• [Work request] Nothing but the lines from the one containing "Click the Home house icon" through the one containing "Given: Open the Value column sort arrow", both included, should be given again, each exactly as written below.

[Provided data — start]

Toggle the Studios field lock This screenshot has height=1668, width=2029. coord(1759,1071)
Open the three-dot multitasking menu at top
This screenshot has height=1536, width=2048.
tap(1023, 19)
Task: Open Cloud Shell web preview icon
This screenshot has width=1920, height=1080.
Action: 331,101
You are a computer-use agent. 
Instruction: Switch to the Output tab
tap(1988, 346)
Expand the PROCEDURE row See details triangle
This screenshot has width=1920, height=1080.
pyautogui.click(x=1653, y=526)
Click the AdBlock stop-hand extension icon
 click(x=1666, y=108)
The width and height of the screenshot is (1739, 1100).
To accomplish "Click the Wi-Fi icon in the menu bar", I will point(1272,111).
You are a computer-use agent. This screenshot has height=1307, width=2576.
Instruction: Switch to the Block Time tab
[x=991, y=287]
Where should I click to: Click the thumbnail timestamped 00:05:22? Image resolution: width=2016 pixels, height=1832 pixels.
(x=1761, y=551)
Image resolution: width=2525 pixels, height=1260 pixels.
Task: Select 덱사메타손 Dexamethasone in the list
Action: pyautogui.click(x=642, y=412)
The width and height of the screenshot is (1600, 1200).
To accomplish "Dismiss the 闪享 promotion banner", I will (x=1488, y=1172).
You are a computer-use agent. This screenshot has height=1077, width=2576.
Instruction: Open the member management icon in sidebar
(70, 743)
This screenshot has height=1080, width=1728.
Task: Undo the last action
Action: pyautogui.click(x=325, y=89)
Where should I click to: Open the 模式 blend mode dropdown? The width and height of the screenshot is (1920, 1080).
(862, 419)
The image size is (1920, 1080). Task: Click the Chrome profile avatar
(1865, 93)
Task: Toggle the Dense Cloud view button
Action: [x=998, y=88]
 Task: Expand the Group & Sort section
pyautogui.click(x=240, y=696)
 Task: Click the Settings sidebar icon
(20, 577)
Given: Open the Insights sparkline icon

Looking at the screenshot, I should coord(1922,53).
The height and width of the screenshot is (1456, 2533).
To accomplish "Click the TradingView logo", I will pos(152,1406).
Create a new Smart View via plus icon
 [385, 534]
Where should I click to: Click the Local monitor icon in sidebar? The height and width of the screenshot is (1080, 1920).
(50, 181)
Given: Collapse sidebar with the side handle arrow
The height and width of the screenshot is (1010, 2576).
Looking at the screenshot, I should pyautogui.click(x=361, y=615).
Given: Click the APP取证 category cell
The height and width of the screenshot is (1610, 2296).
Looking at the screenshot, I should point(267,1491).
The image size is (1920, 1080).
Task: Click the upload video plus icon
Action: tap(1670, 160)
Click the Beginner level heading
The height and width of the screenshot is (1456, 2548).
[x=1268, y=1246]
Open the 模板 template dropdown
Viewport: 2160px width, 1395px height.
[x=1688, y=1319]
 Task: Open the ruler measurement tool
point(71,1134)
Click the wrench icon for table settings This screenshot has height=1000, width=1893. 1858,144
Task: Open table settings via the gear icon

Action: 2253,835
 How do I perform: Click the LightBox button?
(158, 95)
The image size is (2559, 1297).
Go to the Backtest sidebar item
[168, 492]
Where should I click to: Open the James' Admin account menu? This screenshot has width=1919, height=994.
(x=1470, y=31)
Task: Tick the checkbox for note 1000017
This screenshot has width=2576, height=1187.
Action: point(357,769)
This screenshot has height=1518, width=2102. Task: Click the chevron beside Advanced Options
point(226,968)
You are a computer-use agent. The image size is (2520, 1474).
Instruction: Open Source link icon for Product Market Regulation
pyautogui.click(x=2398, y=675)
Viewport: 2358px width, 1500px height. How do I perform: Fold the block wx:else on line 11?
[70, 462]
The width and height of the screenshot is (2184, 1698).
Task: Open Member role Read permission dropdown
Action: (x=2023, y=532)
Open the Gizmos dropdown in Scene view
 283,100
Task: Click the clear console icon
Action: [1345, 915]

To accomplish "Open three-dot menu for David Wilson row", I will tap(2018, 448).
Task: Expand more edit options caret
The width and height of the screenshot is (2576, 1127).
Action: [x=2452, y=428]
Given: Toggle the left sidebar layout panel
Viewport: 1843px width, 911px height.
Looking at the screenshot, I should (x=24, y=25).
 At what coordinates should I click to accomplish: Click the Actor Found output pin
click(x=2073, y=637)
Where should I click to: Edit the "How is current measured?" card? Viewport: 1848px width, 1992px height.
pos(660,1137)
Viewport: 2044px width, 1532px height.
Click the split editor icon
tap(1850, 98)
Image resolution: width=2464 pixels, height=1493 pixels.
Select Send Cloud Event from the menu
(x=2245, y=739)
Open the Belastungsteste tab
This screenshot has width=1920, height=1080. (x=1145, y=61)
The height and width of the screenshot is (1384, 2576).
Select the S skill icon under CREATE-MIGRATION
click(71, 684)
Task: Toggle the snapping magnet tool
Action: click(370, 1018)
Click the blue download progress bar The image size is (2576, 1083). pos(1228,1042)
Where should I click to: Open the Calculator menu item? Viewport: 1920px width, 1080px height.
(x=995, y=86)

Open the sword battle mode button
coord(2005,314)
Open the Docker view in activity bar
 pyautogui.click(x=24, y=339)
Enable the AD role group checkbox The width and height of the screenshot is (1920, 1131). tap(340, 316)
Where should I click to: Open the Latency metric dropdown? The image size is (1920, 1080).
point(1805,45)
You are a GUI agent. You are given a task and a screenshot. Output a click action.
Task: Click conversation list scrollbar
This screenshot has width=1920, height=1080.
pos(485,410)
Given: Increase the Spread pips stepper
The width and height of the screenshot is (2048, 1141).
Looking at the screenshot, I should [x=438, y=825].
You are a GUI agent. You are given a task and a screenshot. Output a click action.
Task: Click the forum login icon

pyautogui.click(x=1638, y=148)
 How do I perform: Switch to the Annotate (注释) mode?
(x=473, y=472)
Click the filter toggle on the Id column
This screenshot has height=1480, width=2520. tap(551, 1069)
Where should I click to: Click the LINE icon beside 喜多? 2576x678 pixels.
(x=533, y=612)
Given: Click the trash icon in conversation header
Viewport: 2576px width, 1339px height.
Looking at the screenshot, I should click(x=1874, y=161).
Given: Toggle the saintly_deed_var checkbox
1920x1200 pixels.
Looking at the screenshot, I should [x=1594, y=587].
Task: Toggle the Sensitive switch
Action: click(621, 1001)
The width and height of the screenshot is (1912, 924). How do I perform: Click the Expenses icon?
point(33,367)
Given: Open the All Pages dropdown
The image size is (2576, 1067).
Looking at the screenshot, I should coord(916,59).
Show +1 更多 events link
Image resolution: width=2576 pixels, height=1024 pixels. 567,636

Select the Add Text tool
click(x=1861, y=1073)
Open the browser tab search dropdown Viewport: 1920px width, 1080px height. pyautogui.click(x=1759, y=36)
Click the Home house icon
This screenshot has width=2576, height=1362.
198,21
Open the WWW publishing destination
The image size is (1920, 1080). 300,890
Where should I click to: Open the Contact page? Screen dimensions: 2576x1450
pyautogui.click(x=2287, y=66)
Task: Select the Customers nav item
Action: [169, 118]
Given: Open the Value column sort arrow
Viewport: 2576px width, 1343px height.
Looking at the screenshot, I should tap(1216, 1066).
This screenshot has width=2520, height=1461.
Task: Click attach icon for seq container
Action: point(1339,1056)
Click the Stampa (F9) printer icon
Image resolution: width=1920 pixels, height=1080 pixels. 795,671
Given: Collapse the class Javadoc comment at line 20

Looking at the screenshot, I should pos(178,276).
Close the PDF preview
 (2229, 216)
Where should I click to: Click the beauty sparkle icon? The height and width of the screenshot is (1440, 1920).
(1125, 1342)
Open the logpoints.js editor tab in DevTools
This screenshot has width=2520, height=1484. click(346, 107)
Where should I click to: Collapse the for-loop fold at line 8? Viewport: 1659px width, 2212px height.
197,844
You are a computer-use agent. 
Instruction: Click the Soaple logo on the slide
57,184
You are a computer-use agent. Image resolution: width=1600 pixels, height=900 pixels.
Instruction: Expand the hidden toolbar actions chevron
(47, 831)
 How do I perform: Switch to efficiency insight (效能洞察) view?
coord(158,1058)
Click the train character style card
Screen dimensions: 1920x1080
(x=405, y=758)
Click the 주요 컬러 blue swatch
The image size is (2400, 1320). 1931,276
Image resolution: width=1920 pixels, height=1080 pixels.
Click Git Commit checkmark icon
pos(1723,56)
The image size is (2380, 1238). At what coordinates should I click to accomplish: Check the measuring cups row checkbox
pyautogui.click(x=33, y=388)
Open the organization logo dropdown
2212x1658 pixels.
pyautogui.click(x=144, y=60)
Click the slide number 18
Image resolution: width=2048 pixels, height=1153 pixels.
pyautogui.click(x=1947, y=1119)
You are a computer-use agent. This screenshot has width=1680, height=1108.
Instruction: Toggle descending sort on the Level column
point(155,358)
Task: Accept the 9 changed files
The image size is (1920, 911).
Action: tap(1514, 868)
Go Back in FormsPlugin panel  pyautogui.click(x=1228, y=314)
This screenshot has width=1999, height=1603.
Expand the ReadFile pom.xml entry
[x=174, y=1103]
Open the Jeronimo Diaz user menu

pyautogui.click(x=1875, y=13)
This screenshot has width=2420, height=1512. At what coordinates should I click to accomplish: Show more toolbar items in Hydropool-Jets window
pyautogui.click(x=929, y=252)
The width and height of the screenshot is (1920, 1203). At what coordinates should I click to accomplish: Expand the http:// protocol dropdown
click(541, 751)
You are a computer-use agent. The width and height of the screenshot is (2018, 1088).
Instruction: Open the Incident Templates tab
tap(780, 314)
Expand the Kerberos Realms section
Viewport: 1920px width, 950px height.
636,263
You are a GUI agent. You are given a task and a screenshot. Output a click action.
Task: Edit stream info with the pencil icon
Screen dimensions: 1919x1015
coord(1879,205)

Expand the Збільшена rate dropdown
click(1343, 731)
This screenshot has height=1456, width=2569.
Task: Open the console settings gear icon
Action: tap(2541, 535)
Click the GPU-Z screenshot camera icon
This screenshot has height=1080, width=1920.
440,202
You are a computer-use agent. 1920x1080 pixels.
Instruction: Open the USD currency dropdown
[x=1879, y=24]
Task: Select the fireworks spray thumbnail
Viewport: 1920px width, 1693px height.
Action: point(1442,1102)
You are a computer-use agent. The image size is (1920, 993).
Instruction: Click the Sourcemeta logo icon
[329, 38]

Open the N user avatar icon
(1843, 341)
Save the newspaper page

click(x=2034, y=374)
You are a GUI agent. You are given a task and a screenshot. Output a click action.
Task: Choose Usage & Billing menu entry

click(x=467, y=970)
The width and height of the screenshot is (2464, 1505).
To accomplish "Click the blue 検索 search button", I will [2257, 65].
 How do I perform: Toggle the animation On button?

[Provided data — finish]

• [Task output]
Click the Home house icon
This screenshot has width=2576, height=1362.
198,21
Open the WWW publishing destination
The image size is (1920, 1080). 300,890
Where should I click to: Open the Contact page? Screen dimensions: 2576x1450
pyautogui.click(x=2287, y=66)
Task: Select the Customers nav item
Action: [169, 118]
Given: Open the Value column sort arrow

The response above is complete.